Now of course that is just an internal voice running in my head. As I read the rest of the sentence ("but since working as a certified educator, that is what I have find myself often doing"), what you were saying became clear. I think you are saying that we should never have to work in a system that CLAIMS to be about serving kids, but where the rules and procedures seem to be about kids and their needs last. Questioning the good intent of the people who have created this current testing regime. Questioning whether they even want to destroy public education.
To be honest, I have colleagues who take it that far, and even further. But I'm like you, I can never quite bring myself to believe that other people are acting out of these ignoble intentions. I think: surely they are well-meaning but ignorant (perhaps like the Texas school board members we read about in cycle four).

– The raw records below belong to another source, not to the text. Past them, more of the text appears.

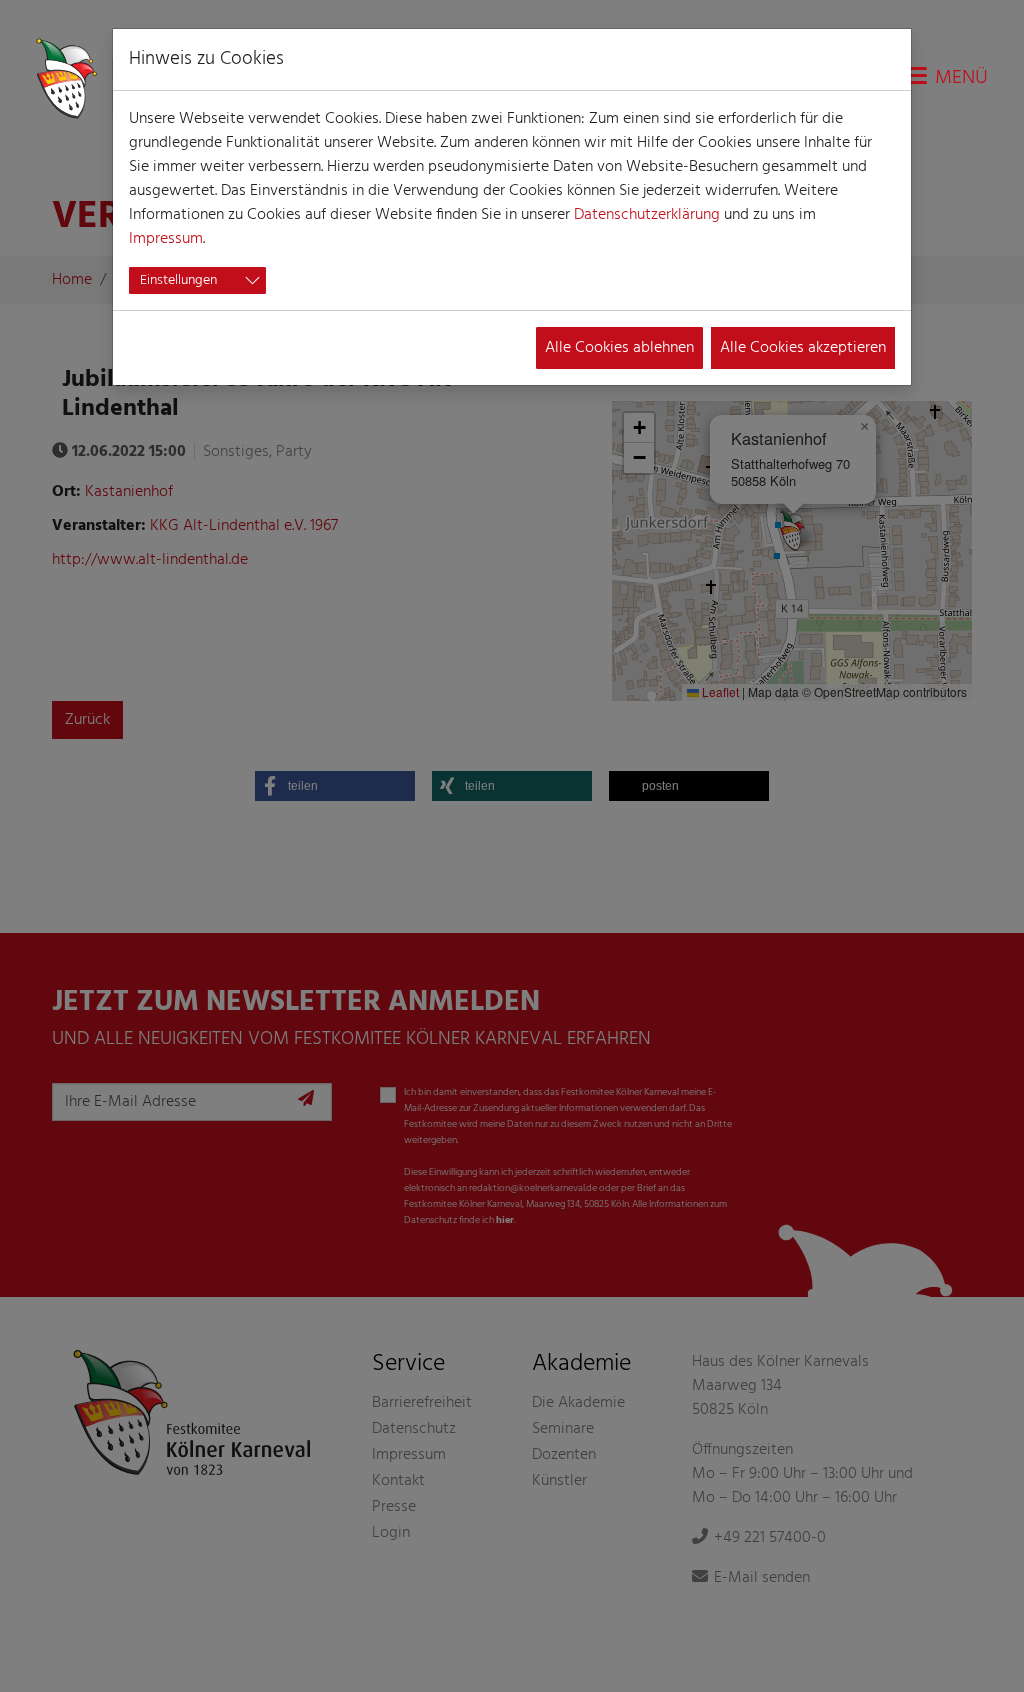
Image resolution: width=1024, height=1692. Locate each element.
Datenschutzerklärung (647, 215)
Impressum (166, 239)
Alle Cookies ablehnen (619, 348)
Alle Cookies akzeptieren (803, 348)
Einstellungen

So it's interesting to me that we both want to believe in the good of the people and the system, but yet have a very different idea about questioning everyday practice. I guess I will only add about this is that I have learned there can be a lot of hidden, unintended consequences in life, and we have to be looking out for them as teachers.
I'm a real expert at putting my foot in my mouth, accidentally saying something or doing something that I later realize appears rude or mean. I've had to work on that. I think it's a good thing for a teacher to do.
Anyway, I digress somewhat. I wanted to point out an article that I think you should read: http://articles.latimes.com/2011/jul/11/local/la-me-test-prep-20110711. I think it's very important to show administrators that there are great teachers out there, doing great teaching, and their students are blowing the lid off the test. AND it's not because they ever spent one moment preparing (this stuff in LA, with value-added assessment, and publishing of teacher value scores, is scary stuff, and these teachers stand out as real heroes!).